On Thu, 1 Sep 2022 17:20:33 GMT, Chris Plummer <[email protected]> wrote:
>> While dumping all registers (and doing a findpc on each), the following
>> exception occurred for r8:
>>
>>
>> r8: 0x000000750e4fdffc
>> Error: java.lang.ArrayIndexOutOfBoundsException: Index 4099 out of bounds
>> for length 4096
>> java.lang.ArrayIndexOutOfBoundsException: Index 4099 out of bounds for
>> length 4096
>> at jdk.hotspot.agent/sun.jvm.hotspot.debugger.Page.getLong(Page.java:182)
>> at
>> jdk.hotspot.agent/sun.jvm.hotspot.debugger.PageCache.getLong(PageCache.java:100)
>> at
>> jdk.hotspot.agent/sun.jvm.hotspot.debugger.DebuggerBase.readCInteger(DebuggerBase.java:364)
>> at
>> jdk.hotspot.agent/sun.jvm.hotspot.debugger.DebuggerBase.readAddressValue(DebuggerBase.java:462)
>> at
>> jdk.hotspot.agent/sun.jvm.hotspot.debugger.windbg.WindbgDebuggerLocal.readAddress(WindbgDebuggerLocal.java:312)
>> at
>> jdk.hotspot.agent/sun.jvm.hotspot.debugger.windbg.WindbgAddress.getAddressAt(WindbgAddress.java:71)
>> at
>> jdk.hotspot.agent/sun.jvm.hotspot.utilities.PointerFinder.find(PointerFinder.java:58)
>> at
>> jdk.hotspot.agent/sun.jvm.hotspot.runtime.JavaThread.printThreadContextOn(JavaThread.java:493)
>>
>>
>> This exception is the result of using PointerFinder ("findpc") on invalid
>> address that starts on the last 32-bit word of a page. "page" in this case
>> is referring to a page in SA's PageCache, which are always 4k in size. Note
>> findpc is frequently done using an invalid address. In this test case it is
>> being called on each x64 register, which could contain anything. findpc
>> relies on getting some sort of AddressException when this happens, and will
>> then say the address points to something that is unknown. However, in the
>> case of the address pointing to the last 32-bot word of a page, it results
>> in an ArrayIndexOutOfBoundsException when the page cache tries to read past
>> the end of the page. This is happening in Page.getLong(), which you can see
>> in the stack trace.
>>
>> The main culprit here is some weakening of the alignment checks being done.

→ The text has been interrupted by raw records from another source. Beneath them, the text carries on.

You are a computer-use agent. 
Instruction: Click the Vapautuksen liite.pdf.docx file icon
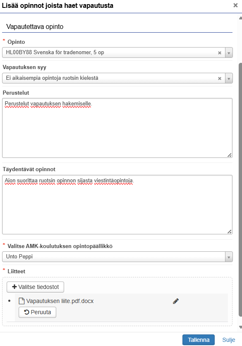pyautogui.click(x=22, y=301)
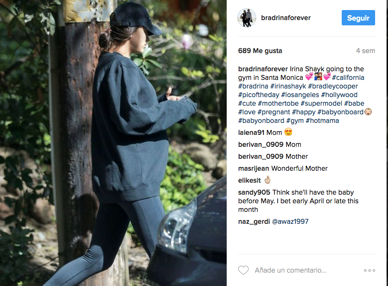Open the 4 sem post timestamp
This screenshot has height=286, width=388.
point(366,51)
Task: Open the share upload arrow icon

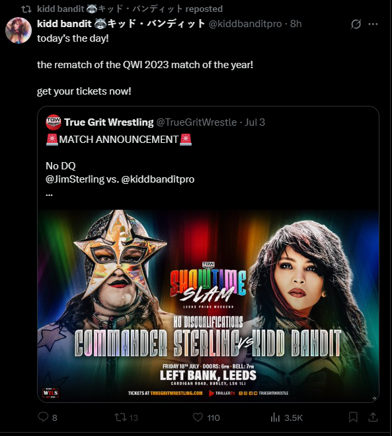Action: [373, 417]
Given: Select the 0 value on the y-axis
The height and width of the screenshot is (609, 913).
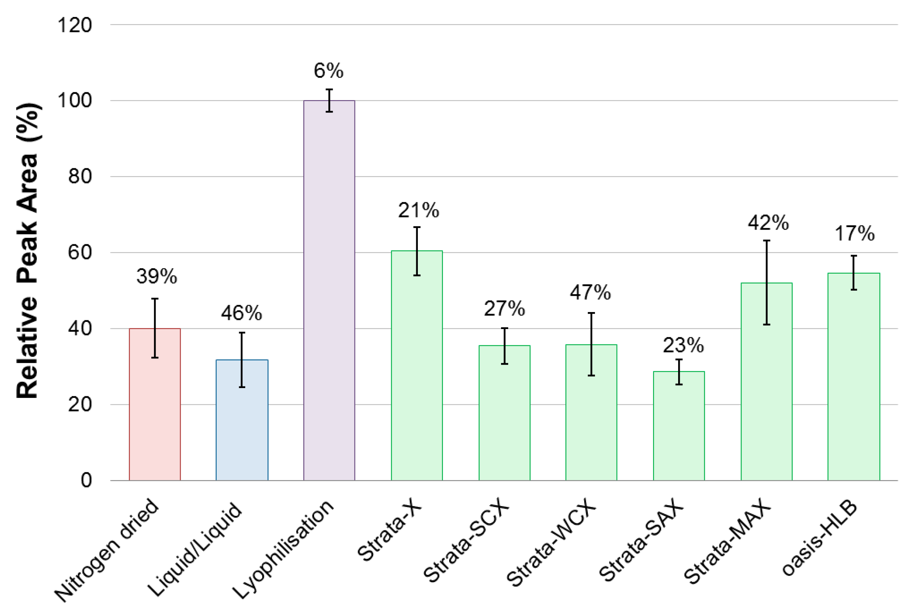Looking at the screenshot, I should click(86, 480).
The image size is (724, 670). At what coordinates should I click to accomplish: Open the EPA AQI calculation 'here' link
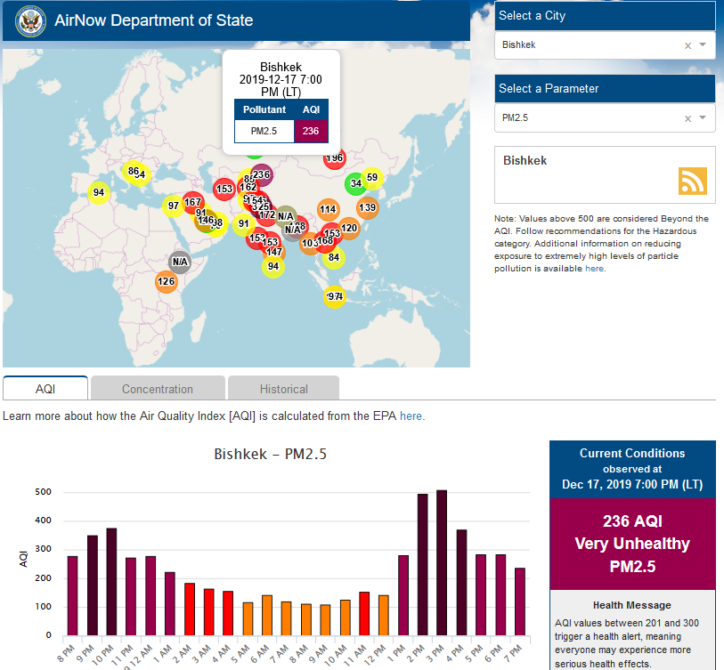411,416
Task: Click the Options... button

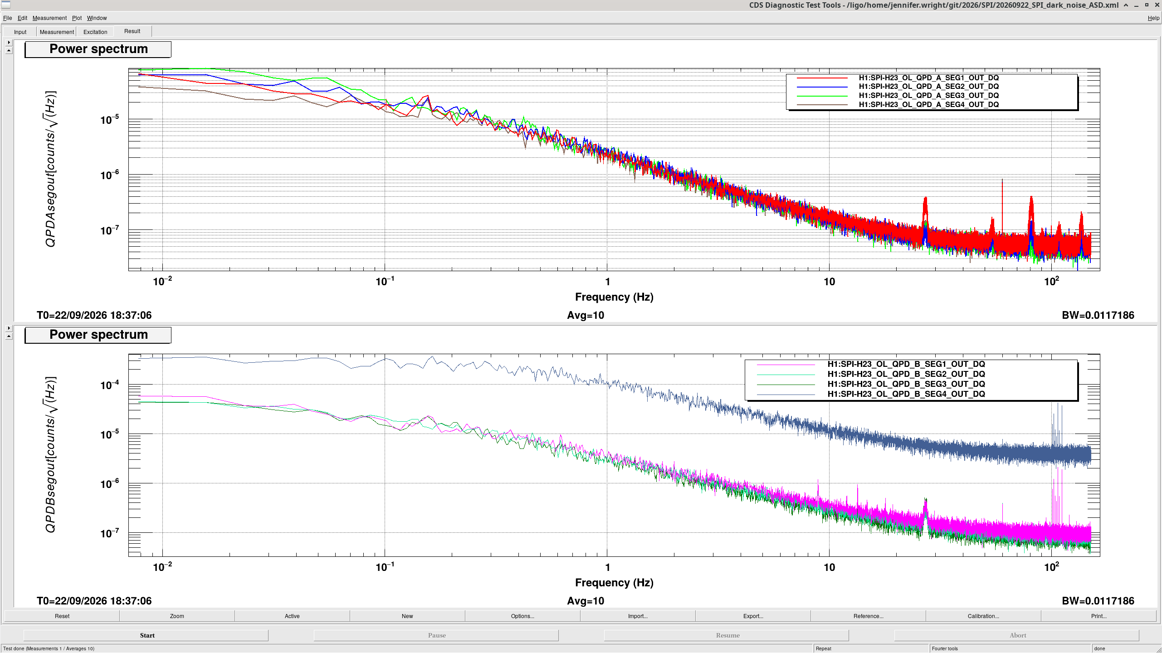Action: pos(522,616)
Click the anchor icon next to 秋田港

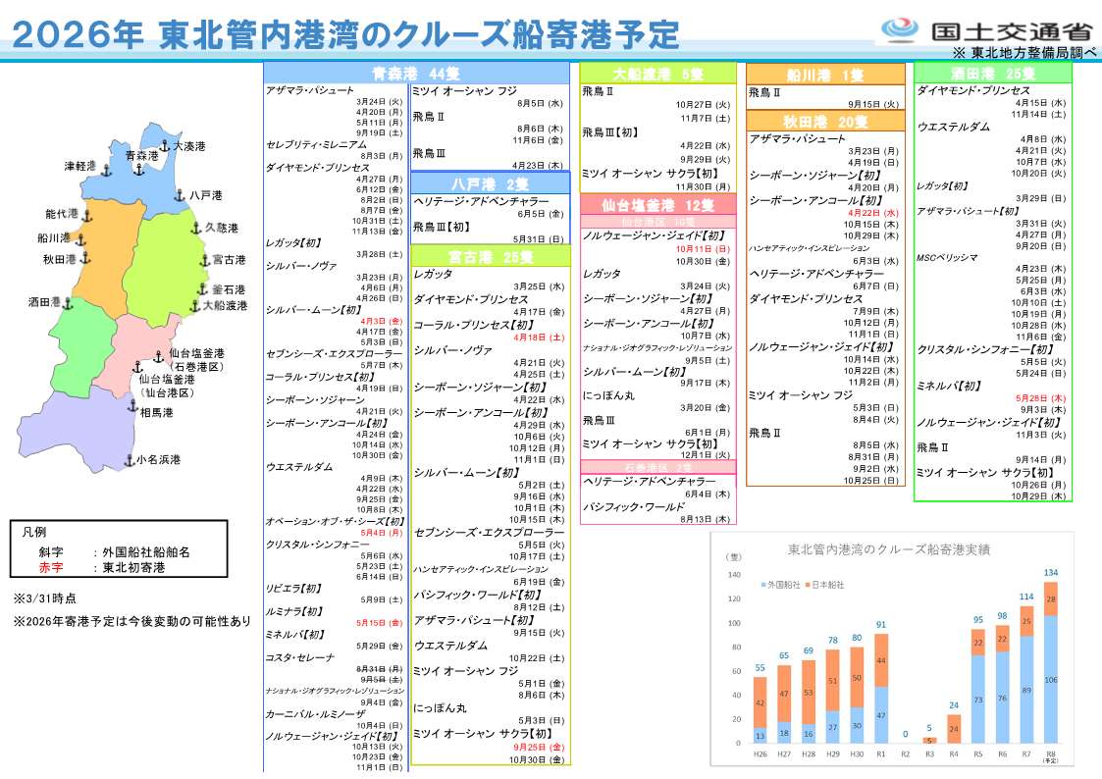pyautogui.click(x=86, y=258)
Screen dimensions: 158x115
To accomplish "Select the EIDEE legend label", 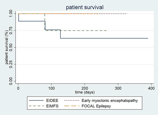I will click(52, 100).
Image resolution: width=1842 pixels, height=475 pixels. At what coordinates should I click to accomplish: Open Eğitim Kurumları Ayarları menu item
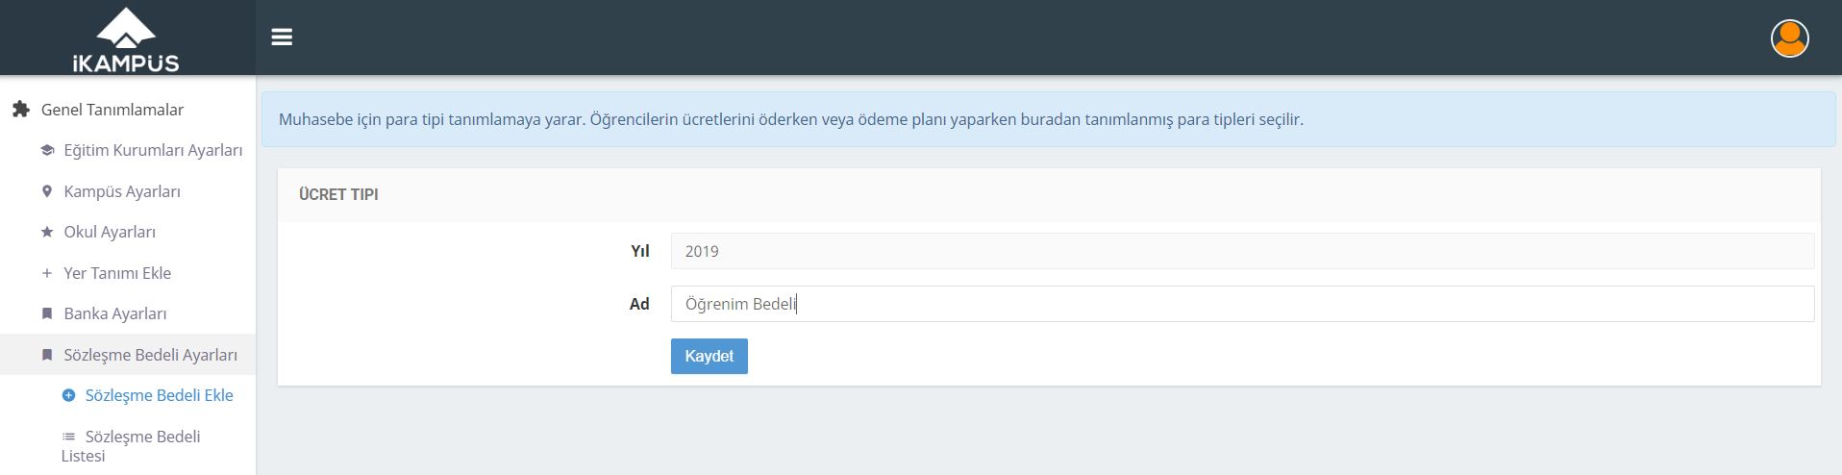[x=153, y=151]
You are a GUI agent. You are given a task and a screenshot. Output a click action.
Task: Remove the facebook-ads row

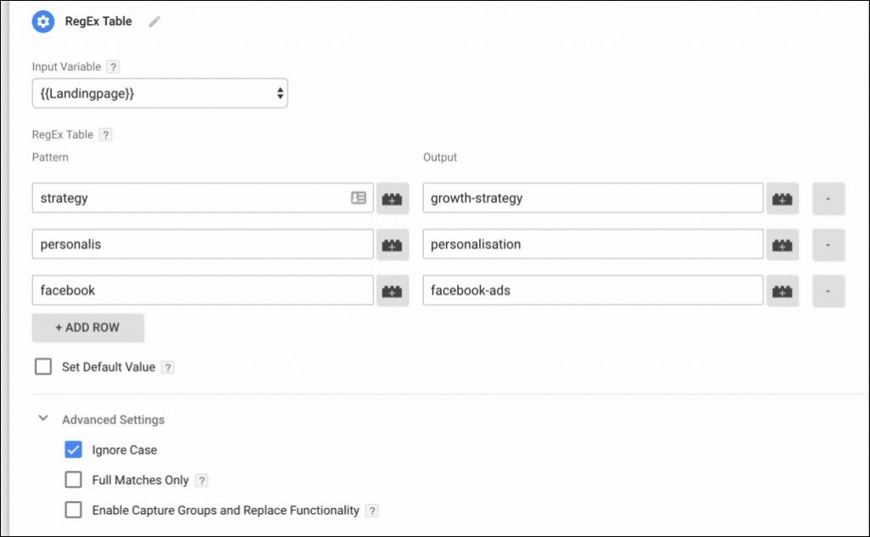(828, 291)
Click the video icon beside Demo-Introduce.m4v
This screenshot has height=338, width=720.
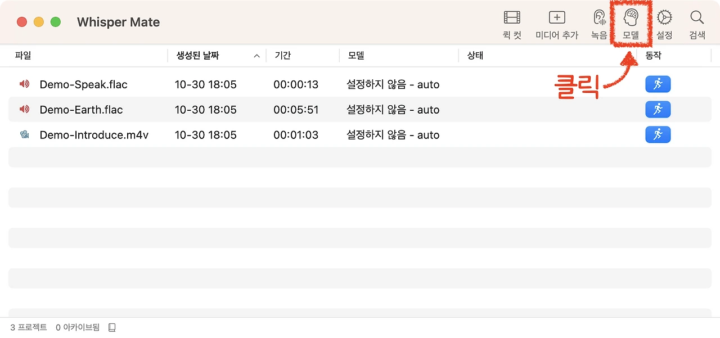[x=24, y=135]
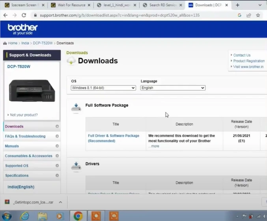
Task: Expand description with the ...more link
Action: coord(154,146)
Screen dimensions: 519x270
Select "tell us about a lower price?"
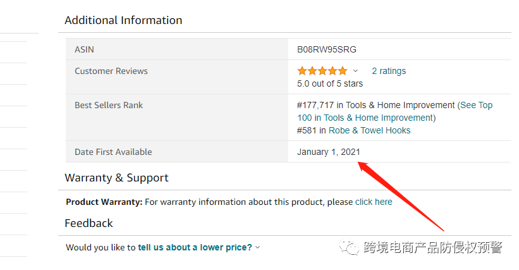tap(195, 247)
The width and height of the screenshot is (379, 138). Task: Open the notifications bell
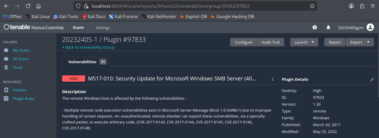coord(328,27)
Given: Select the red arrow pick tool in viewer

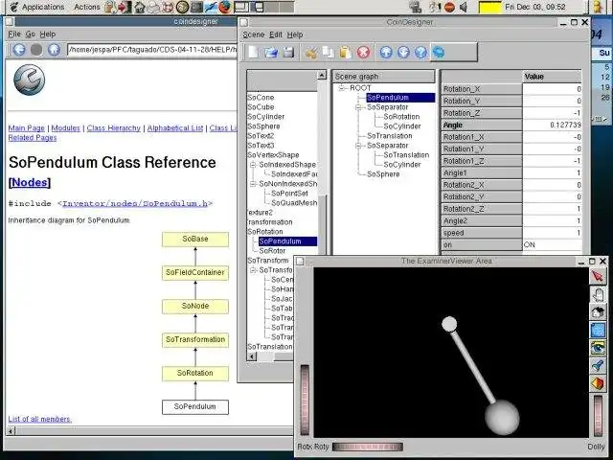Looking at the screenshot, I should [x=598, y=277].
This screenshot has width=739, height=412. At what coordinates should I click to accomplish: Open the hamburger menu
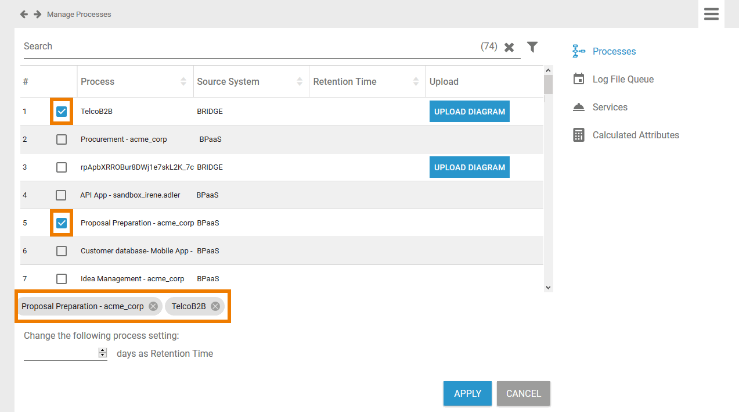(x=711, y=14)
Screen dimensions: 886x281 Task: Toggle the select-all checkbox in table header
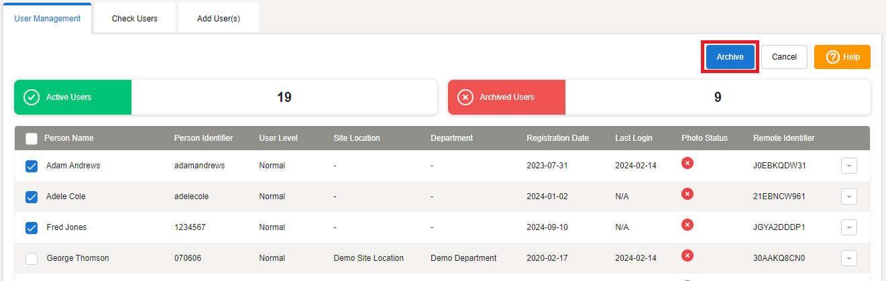point(32,139)
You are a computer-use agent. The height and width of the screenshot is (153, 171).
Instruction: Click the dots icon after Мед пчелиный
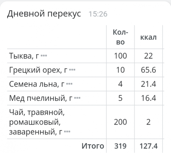click(x=77, y=98)
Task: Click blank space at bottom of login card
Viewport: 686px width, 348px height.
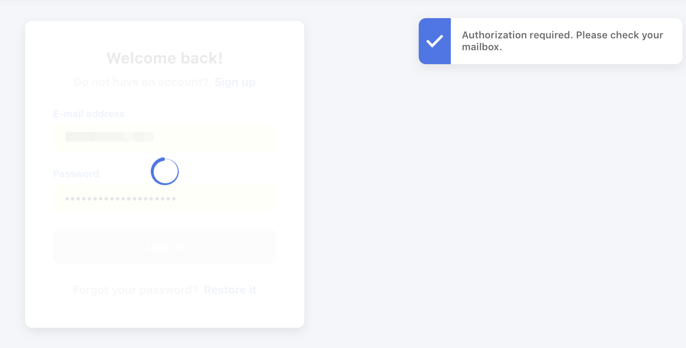Action: coord(165,313)
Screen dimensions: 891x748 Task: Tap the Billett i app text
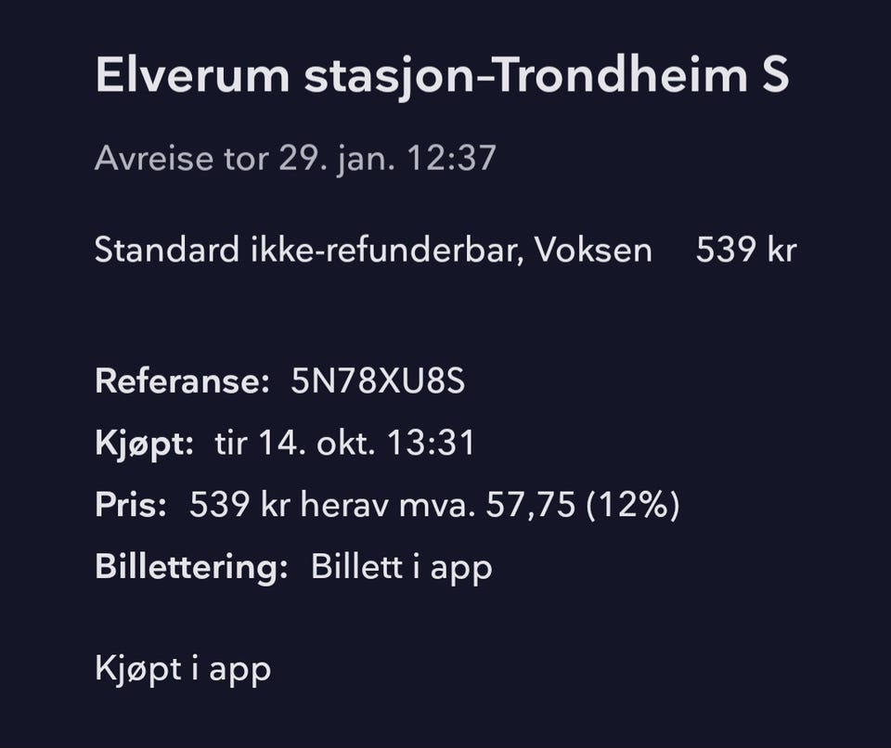tap(401, 568)
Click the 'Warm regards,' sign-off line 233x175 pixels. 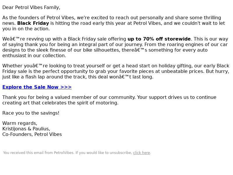coord(20,123)
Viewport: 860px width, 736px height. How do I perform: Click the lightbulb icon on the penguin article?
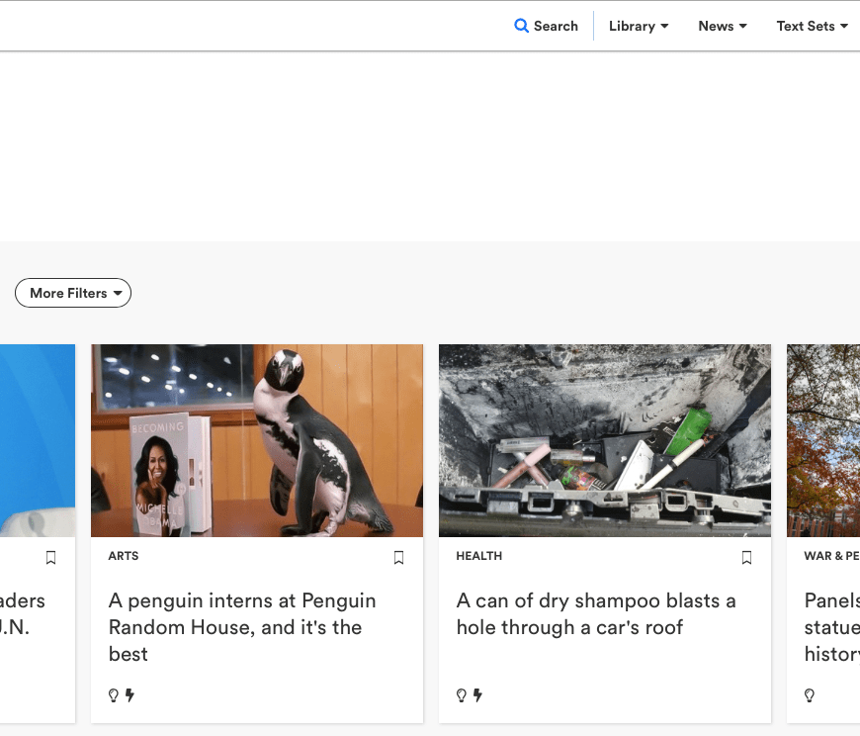114,695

>> The alignment check should have resulted in an UnalignedAddressException
>> long before we ever got to Page.getLong(). However, we have the following
>> override, which is allowing the unaligned address to pass the alignment
>> check.
>>
>>
>> public void checkAlignment(long address, long alignment) {
>> // Need to override default checkAlignment because we need to
>> // relax alignment constraints on Bsd/x86
>> if ( (address % alignment != 0)
>> &&(alignment != 8 || address % 4 != 0)) {
>> throw new UnalignedAddressException(
>> "Trying to read at address: "
>> + addressValueToString(address)
>> + " with alignment: " + alignment,
>> address);
>> }
>> }
>> };
>>
>>
>> This allows a pointer to a 64-bit value to only be 32-bit aligned. But
>> there's more to it than that. I modified ClhsdbFindPC.java to fetch a tid (a
>> thread address), and did a findpc on the address OR'd with 0xffc. `findpc`
>> uses PointerFinder. This forced a read of a 64-bit value that starts in the
>> last 32-bits of a page. It passed on linux-x64 but failed on windowx-x64 in
>> the same manner described in the description of this CR. The difference
>> between the two implementations is that windows relies on the default
>> implementation of DebuggerBase.readCInteger() whereas linux has an override.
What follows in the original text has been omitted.